> _Text to read_
Enjoy this time of discovery, I remind myself.
Cherish her smiles and swim in her laughter.
I remind myself to deal with the frustrations, impose discipline calmly and firmly, and then let the frustration go.
But it's not easy.
This is no bombshell of information for any parent.
It's not easy.
I've felt my temper rising hot and fast.
To help us both get through these moments I've employed the use of the playpen.
The playpen, for us, is a safe place for a 'time-out.'
When she refuses to listen or behave and when my anger mounts, I pull out the playpen.
Sophie goes into the playpen in her room; I set the timer for two minutes and sit quietly in the living room.
When the timer goes off we're both usually calmed down.
Then, with her still in the playpen, I calmly remind her why she got into trouble and ask her to tell me she won't do it again.
After that her behavior improves noticeably and we're both able to get on with our day.
Even as we face our day-by-day challenges, I'm thinking about the future.
"Where will you go to college?" I ask her.

> _Data shown_
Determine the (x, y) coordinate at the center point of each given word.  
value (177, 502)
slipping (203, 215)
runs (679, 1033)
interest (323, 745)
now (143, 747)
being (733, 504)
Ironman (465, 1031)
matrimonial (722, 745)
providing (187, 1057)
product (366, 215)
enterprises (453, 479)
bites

> _Task description_
Could you carry on the parenting essay about Sophie and the playpen time-outs, starting right after the line "Where will you go to college?" I ask her.

> _Response for this exercise_
"Stanford? The Sorbonne?"
"You are smart and if you work hard and are kind you can do anything you want," I whisper in her ear as I tuck her in for the night.
"Mommy loves you," I remind her many time a day.
There are no guarantees in raising a child.
I know this.
But I'm trying to give her my best and hope that life will be kind to her.
With my words I think I'm trying to give her an intangible talisman.
Something she can draw upon when the going gets tough.
My hope is that she will pull my words from her memory.
"You are a good girl.
Mommy loves you.
You can do anything." She can examine them like a shiny pebble.
Turn them over and see them reflect the light.
Like a worry stone she can call on these words for reassurance.
"Mommy loves you." It is a small thing that I can give her, this pebble of words.
But, as she is teaching me, small things can bring infinite joy.